A taxing agenda

02 June 2006

The Finance Ministry submitted on 27 May a proposal to the Council of Ministers (cabinet) to introduce a flat rate of 10 per cent income tax on both national and non-nationals working in the state. Just three days earlier, the cabinet approved a draft law that would substantially reduce the 55 per cent corporate tax levy imposed on the profits of foreign firms operating locally to 15 per cent.

'Financial and economic reform cannot be achieved without developing the tax system similarly to what is being applied in both industrial and developing nations,' Finance Minister Bader al-Humaidhi said on the day the proposal was submitted to the cabinet.

The flat tax rate proposal will be debated by the cabinet before being sent to the National Assembly (parliament) for further discussion after the next elections on 29 June. However, given the nature of the bill, it is unlikely that parliament will pass the law, which would be unpopular with the vast majority of the population.

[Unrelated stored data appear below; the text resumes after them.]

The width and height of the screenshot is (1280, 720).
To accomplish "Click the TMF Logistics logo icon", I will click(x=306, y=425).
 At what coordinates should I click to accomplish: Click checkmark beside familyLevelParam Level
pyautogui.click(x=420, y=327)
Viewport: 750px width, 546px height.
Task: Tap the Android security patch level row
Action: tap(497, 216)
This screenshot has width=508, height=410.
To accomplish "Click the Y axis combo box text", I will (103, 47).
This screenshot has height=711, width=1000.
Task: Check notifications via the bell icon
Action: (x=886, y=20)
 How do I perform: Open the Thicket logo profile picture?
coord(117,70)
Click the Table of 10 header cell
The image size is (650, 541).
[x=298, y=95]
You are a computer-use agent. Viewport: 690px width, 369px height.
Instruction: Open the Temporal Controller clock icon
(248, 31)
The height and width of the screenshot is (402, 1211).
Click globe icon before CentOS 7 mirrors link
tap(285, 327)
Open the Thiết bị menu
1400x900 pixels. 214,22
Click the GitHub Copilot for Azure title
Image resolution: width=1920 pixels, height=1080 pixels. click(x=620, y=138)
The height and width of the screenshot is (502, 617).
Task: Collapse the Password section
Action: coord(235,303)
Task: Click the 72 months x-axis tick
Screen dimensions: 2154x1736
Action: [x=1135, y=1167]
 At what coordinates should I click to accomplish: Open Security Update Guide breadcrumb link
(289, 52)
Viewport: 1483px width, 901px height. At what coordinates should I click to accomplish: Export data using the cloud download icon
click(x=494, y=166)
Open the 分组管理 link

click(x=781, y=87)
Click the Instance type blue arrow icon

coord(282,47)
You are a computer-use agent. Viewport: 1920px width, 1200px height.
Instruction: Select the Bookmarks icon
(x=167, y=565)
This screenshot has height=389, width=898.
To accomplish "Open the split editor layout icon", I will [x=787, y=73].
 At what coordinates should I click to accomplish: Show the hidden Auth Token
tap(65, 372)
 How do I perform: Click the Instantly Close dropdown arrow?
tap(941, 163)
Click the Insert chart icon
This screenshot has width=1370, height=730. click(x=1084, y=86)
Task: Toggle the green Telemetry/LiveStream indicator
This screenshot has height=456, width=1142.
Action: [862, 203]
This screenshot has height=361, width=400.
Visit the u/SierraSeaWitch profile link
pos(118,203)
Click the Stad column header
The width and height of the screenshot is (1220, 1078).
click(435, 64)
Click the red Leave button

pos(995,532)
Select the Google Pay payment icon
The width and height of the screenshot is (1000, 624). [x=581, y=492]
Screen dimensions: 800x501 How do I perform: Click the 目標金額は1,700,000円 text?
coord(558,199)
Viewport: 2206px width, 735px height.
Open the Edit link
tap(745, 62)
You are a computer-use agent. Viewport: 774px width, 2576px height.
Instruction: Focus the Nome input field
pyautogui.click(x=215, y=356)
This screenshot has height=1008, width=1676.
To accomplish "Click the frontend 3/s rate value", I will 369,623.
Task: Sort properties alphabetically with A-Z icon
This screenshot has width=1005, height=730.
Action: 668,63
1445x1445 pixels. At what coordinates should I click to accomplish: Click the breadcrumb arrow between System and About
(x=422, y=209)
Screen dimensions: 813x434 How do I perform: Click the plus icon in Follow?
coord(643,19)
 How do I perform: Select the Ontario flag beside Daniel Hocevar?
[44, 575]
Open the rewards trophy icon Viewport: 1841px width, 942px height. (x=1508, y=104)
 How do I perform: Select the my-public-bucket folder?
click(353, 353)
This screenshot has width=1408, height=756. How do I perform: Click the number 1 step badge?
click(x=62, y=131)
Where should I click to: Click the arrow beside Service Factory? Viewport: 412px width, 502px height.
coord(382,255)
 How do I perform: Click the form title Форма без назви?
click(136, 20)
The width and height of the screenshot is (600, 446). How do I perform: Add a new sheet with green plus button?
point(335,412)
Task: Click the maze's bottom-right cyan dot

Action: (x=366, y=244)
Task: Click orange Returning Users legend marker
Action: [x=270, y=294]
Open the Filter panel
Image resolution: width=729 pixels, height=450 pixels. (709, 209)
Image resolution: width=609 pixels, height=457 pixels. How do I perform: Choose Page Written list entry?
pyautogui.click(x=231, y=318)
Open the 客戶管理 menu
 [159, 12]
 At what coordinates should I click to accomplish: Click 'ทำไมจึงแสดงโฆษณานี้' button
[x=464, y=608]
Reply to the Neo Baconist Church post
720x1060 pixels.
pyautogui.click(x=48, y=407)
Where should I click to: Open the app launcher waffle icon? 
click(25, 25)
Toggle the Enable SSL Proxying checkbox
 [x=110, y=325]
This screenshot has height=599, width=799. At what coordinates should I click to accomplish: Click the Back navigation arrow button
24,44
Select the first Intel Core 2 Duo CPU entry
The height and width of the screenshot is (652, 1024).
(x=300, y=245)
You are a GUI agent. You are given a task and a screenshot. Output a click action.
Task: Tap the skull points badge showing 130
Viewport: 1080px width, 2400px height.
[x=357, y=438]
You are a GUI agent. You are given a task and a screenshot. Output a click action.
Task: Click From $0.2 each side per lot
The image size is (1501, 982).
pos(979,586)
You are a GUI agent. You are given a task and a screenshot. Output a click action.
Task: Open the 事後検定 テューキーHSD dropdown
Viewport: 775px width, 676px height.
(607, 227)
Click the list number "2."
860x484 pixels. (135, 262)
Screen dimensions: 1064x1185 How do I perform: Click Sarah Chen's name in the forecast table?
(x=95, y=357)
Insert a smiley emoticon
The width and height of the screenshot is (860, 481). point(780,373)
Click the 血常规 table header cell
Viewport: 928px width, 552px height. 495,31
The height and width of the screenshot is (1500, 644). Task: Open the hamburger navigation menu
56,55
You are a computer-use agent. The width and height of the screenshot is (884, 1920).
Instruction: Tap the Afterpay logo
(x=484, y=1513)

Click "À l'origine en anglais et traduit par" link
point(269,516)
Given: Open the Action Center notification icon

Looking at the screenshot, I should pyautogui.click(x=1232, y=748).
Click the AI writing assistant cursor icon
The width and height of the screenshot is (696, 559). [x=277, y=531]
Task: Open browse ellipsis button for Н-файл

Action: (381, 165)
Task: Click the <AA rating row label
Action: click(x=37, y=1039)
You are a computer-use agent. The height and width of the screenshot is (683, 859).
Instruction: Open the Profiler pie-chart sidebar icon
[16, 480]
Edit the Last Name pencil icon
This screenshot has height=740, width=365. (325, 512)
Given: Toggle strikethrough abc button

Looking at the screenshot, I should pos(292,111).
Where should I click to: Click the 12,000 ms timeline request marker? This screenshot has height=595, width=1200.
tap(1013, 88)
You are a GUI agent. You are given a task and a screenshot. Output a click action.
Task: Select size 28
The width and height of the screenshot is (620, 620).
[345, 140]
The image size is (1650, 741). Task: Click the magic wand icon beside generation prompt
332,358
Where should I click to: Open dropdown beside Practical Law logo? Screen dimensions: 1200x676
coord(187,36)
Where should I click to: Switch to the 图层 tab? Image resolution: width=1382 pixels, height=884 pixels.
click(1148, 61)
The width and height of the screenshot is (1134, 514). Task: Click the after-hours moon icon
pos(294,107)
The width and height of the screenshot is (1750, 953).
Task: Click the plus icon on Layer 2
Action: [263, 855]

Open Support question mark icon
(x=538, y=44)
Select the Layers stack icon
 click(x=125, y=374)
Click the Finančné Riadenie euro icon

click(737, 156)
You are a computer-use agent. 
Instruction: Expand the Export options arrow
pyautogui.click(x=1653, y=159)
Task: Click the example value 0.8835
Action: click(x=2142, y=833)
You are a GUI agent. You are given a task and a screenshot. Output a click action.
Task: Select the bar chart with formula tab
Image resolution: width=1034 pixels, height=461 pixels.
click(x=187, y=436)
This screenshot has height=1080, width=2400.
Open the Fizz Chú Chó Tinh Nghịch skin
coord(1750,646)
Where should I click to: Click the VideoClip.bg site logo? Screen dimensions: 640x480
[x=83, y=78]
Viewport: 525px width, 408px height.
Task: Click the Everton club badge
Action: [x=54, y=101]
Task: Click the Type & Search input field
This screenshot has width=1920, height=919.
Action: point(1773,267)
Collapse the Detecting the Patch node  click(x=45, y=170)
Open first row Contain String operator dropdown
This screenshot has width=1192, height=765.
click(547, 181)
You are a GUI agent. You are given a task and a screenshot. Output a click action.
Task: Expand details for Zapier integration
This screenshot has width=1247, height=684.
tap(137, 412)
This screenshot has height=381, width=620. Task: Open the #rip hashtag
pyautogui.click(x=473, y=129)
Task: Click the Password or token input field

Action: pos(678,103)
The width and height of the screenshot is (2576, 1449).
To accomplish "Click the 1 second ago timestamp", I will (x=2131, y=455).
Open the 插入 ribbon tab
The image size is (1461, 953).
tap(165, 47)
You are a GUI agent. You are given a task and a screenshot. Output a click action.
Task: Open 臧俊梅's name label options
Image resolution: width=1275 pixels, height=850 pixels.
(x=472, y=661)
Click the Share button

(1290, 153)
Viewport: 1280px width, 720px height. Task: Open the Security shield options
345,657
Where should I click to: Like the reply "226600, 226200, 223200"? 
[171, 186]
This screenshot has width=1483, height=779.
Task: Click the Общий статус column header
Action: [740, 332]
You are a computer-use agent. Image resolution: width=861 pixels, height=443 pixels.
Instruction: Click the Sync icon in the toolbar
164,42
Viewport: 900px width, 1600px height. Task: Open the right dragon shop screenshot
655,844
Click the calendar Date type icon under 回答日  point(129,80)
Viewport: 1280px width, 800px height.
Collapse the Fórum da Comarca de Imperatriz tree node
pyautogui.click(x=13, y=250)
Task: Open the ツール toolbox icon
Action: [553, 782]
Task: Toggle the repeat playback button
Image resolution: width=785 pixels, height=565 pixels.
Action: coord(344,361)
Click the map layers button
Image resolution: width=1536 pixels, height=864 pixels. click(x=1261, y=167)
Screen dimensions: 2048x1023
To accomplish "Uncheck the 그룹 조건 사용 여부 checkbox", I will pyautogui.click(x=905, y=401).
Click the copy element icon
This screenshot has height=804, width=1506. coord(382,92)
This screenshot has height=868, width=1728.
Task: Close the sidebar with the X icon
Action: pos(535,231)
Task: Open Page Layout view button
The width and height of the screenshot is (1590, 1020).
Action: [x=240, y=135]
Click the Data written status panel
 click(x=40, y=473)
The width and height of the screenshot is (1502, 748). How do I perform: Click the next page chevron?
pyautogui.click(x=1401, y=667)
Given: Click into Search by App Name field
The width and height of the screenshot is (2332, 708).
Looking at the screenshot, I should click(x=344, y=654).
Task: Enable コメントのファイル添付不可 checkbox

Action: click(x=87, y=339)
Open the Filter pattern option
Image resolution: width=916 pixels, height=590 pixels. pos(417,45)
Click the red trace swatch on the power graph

Critics also argue that with more than 95 per cent of the local population employed by the government, taxing Kuwaitis would be akin to giving with one hand while taking with the other. Taxation would also add weight to foreigners' demands for improved state services such as free schooling and healthcare.

The prospect of a reduction in restrictive taxation levels imposed on them has been welcomed by foreign companies. High corporate tax and the offset programme have deterred many companies from setting up in the state. It also makes it hard for them to compete against local companies which do not have to pay any tax (see Special Report, pages 57-58).